07/08/2012 19h12Atualizada em 07/08/2012 19h14

O último advogado a falar na sessão do mensalão no Supremo Tribunal Federal (STF), nesta terça-feira (7), foi o advogado José Carlos Dias, que defende Kátia Rabello, ex-presidente do Banco Rural. Ele negou a existência de uma quadrilha que atuava no suposto esquema do mensalão e negou que sua cliente tivesse conhecimento de operações ilegais apontadas pela Procuradoria Geral da República. Segundo a Procuradoria, o Banco Rural alimentou o esquema com empréstimos fraudulentos.

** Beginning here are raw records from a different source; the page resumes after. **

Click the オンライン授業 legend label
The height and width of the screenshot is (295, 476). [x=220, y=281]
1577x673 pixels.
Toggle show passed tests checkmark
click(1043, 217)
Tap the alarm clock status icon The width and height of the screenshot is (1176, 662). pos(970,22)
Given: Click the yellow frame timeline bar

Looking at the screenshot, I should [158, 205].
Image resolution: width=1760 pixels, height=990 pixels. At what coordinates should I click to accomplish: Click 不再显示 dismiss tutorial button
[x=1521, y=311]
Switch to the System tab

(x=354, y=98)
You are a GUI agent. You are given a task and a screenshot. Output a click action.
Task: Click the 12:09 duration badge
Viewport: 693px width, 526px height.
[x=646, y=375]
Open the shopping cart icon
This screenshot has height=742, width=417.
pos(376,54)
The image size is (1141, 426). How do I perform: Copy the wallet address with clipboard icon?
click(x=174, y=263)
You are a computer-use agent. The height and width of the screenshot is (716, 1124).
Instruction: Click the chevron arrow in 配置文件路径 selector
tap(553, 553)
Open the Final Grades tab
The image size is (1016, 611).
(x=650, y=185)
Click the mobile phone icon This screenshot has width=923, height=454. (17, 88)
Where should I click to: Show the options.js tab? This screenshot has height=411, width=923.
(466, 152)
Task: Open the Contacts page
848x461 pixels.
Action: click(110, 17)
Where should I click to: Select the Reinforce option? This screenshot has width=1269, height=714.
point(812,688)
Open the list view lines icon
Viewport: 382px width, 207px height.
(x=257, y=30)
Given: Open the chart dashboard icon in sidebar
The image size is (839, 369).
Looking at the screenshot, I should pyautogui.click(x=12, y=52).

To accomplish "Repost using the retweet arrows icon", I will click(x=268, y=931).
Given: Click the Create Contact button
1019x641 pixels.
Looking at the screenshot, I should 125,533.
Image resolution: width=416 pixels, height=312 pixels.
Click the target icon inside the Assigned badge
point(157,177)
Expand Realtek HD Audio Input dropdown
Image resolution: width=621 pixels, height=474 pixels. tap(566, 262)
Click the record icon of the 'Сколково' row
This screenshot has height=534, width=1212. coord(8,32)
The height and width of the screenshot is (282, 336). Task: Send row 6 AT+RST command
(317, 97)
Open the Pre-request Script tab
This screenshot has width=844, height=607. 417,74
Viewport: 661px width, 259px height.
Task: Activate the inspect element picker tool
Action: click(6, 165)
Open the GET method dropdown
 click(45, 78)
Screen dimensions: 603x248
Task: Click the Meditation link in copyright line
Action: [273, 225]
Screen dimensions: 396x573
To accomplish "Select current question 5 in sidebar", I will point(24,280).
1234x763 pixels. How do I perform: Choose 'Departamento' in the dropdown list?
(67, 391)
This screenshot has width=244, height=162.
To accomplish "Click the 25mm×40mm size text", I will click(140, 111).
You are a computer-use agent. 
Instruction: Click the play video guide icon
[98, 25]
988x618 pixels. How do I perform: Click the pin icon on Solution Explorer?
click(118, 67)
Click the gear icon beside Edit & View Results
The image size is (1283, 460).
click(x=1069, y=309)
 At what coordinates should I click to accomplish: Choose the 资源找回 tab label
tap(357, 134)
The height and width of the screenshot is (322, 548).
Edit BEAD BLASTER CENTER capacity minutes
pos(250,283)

"É uma quadrilha em que muitos quadrilheiros não se conhecem", afirmou. Segundo a Procuradoria, Rabello teria usado o cargo para conceder empréstimos sem as garantias exigidas e, junto a outros três réus, é acusada de ter disponibilizado ao suposto esquema do mensalão a quantia de R$ 32 milhões.  Ela é acusada de formação de quadrilha, lavagem de dinheiro, evasão de divisas e gestão fraudulenta de instituição financeira.

O advogado defendeu que seria impossível a então presidente do Banco Rural saber que empréstimos estavam sendo feitos. “Ela não teve nenhuma participação da concessão dos empréstimos.”

Ainda de acordo com Dias, Rabello não esteve presente quando esses empréstimos foram firmados. "Ela participou unicamente da renovação de um empréstimo para o PT. (...) O empréstimo foi quitado em condições normais, com cobrança de juros."

Sobre a acusação de lavagem de dinheiro, Dias disse que "há erros de conceitos técnicos". "A denúncia descreve a operação com recursos que estavam no sistema financeiro, que eram esfriados por meio de saques", afirma. No entanto, segundo ele, a denúncia não comprovou a origem ilícita dos recursos.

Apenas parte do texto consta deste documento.